Wespen-Alarm bei den Dresdner Verkehrsbetrieben in der Tiergartenstraße: Marion Loeper gibt Entwarnung, es sind harmlose Feldwespen. © Marion Doering

Dresden. Ihr Tipp gegen lästige Wespen? Wasser aus der Sprühflasche. "Das mögen sie gar nicht und müssen sich erst einmal irgendwo trocknen", sagt Marion Loeper. Die 50-jährige Dresdnerin hat schon vieles ausprobiert und schwört auf die Wassermethode. "Die hilft einfach am besten." Marion Loeper ist Expertin, wenn es um Bienen, Wespen und Hornissen in der Stadt geht. Im Dresdner Imkerverein ist sie Teil eines sechsköpfigen Teams, das sich ehrenamtlich um die sogenannte Stechimmenrettung kümmert. 

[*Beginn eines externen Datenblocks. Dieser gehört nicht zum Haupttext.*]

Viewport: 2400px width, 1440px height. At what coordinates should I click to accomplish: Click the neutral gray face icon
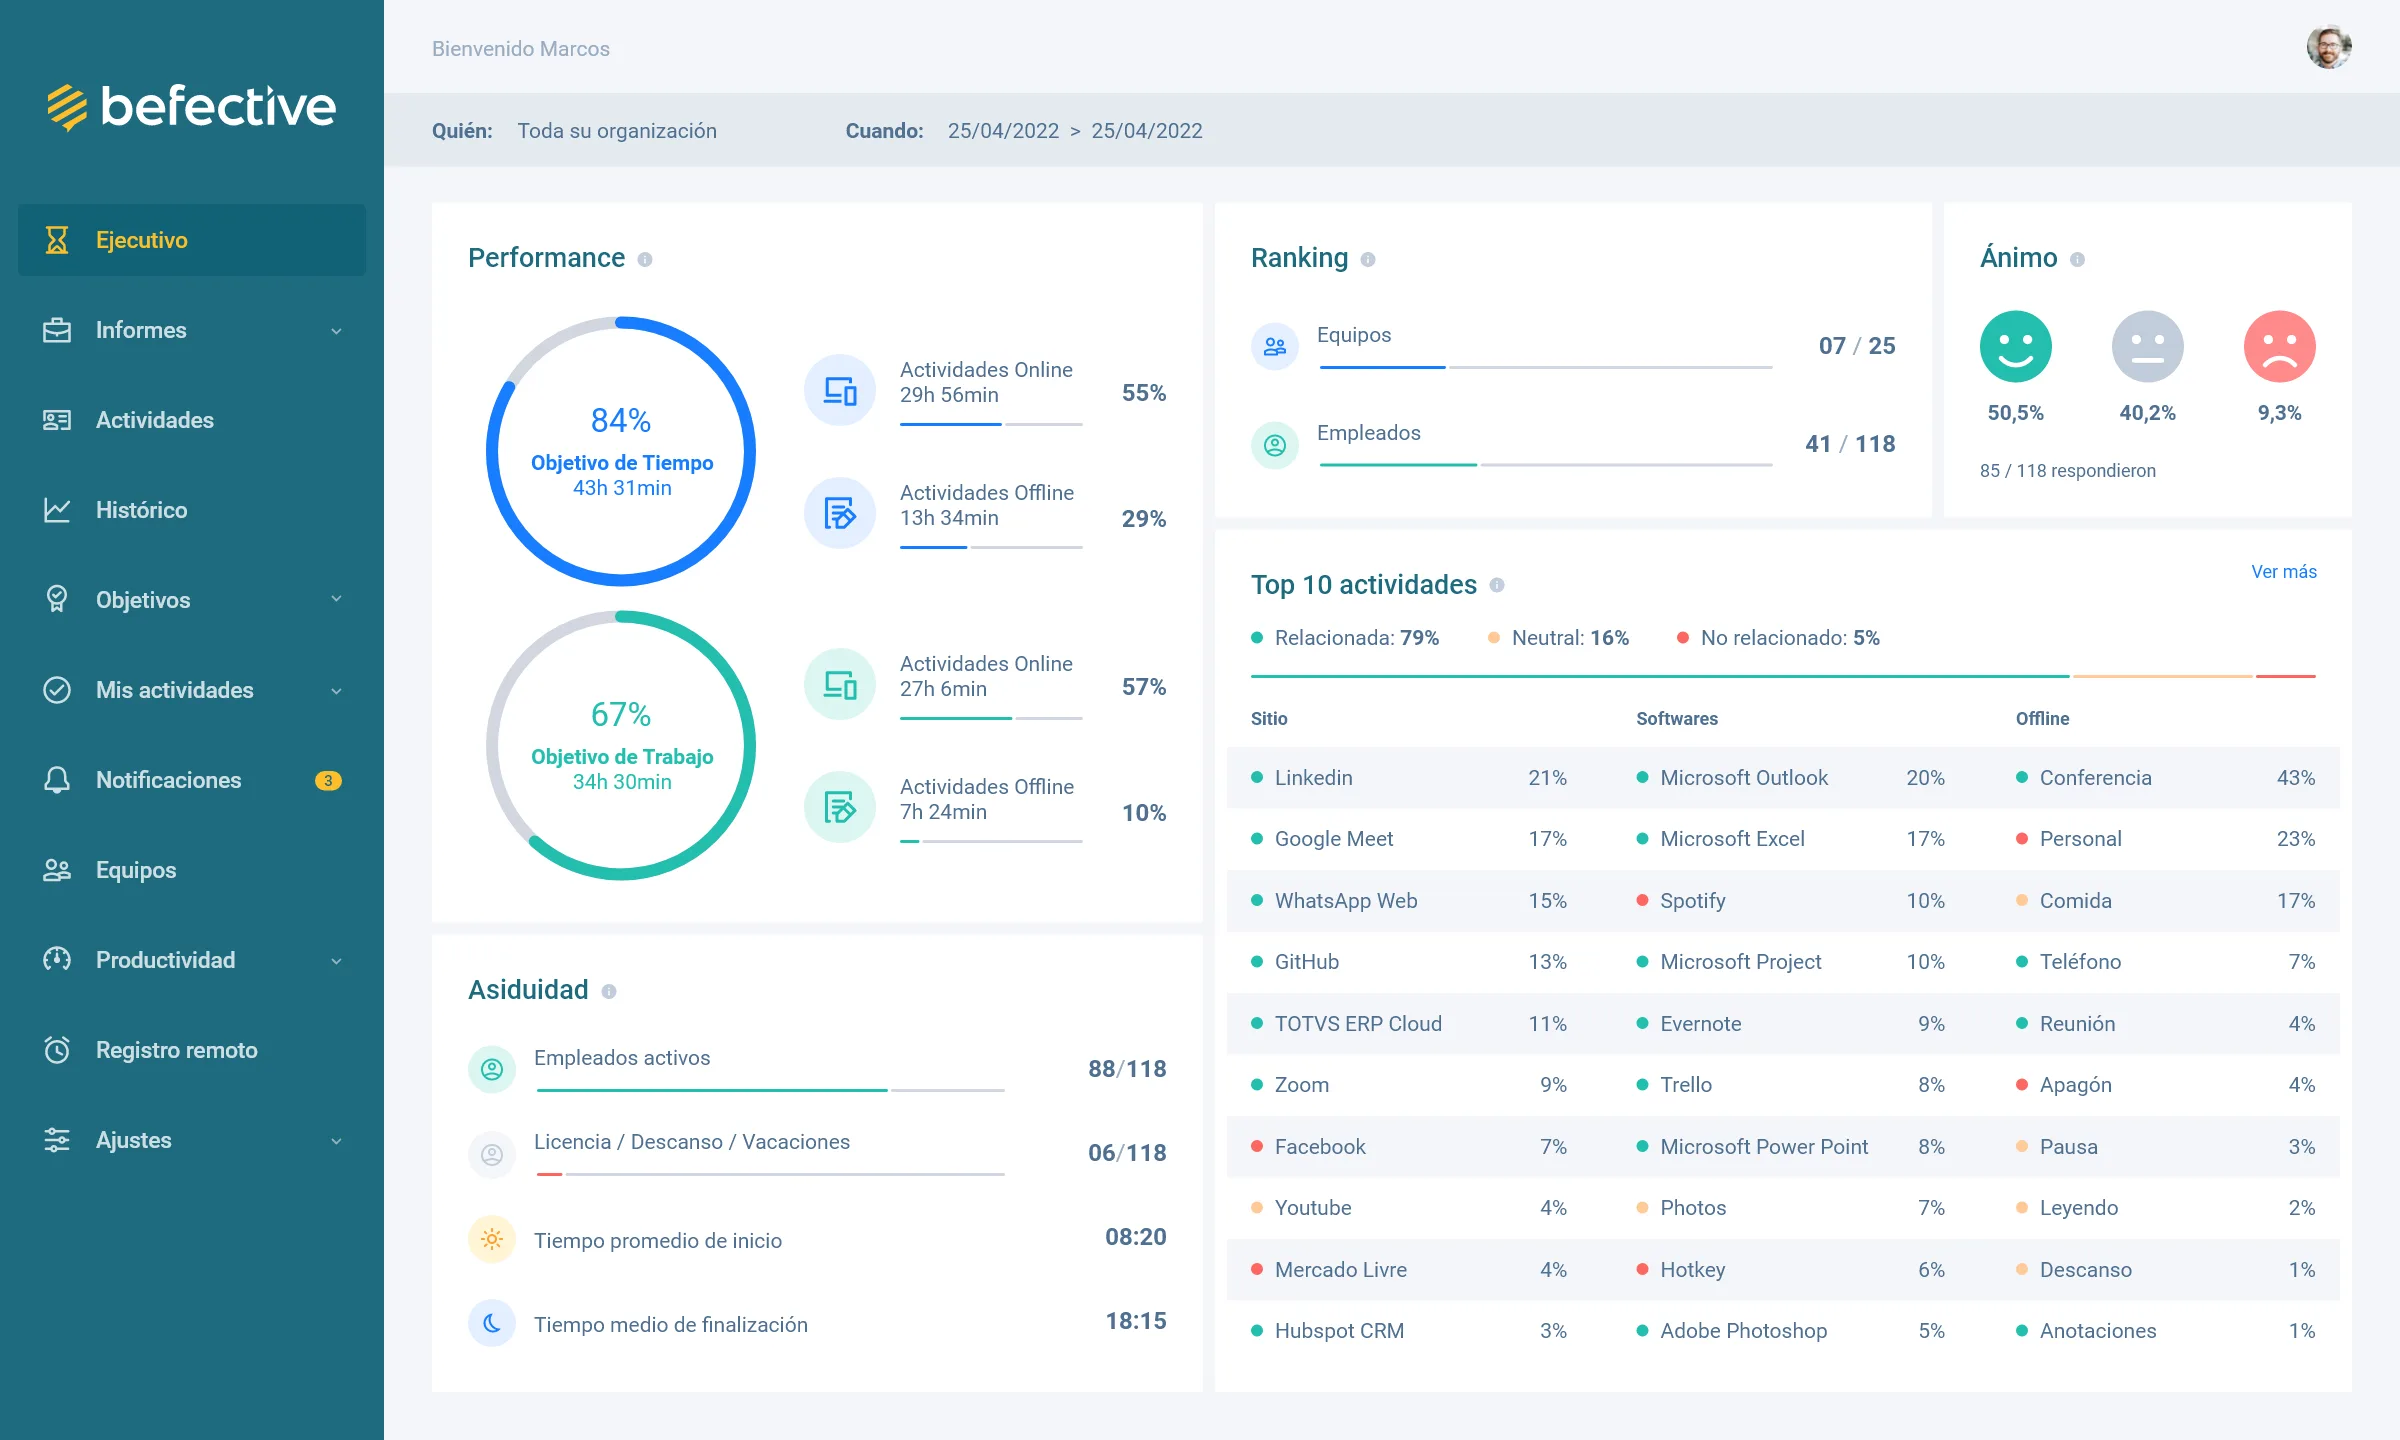coord(2147,347)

Haben Kindergärten, Hobbygärtner oder Hausbesitzer ein Wespen- oder Hornissennest auf dem Grundstück und werden die Tiere gar zu lästig, bekommt Marion Loeper einen Anruf. "Die telefonische Beratung macht gut 80 Prozent aus", erzählt die sportliche Frau, die eigentlich als Krankenschwester im Bereitschaftsdienst arbeitet. Oft hilft schon der Hinweis, dass die Brutzeit der Insekten Anfang August vorbei ist und es dann rund um den Esstisch ruhiger wird. "Dann lasse ich die Nester hängen."

Wie im Betriebshof Gruna, wo sich die Fahrer der Dresdner Verkehrsbetriebe in ihrem Aufenthaltsraum von Wespen gestört fühlen. Tatsächlich findet Marion Loeper an der Hauswand unter einem Vorsprung die typischen kleinen, tellerförmigen Nester. "Das sind Feldwespen, die sind harmlos." Ohnehin sind nur noch die Männchen da. Die Brut ist großgezogen, die Weibchen sind begattet und haben das Nest verlassen - das Ende der männlichen Wespen naht. "Hier brauche ich nichts mehr zu unternehmen."

Dieses Nest von Feldwespen befindet sich im Spielhaus eines Dresdner Kindergartens. Dort hat Marion Loeper mit den Kindern geübt, wie man ganz langsam die Spielzeugautos rausholt und wieder reinstellt. So durften das Nest und die Feldwespen bleiben.
Dieses Nest von Feldwespen befindet sich im Spielhaus eines Dresdner Kindergartens. Dort hat Marion Loeper mit den Kindern geübt, wie man ganz langsam die Spielzeugautos rausholt und wieder reinstellt. So durften das Nest und die Feldwespen bleiben. © privat

Ist das Problem akut und ein Wespennest stört wirklich, packt Marion Loeper ihre Werkzeugkiste, den Ganzkörperschutzanzug und den Staubsauger ein. Ja, den Staubsauger. Für die Wespen-, Hornissen- und Bienenrettung hat sie sich einen herkömmlichen Aschesauger umgebaut, er arbeitet mit wenig Kraft. Behutsam wird der Schwarm dann in ein Rohr gesaugt, das verschlossen und im Wald wieder geöffnet wird. Überhaupt muss man offenbar handwerklich einiges auf dem Kasten haben, will man dem stechenden Getier zu einem neuen Zuhause verhelfen.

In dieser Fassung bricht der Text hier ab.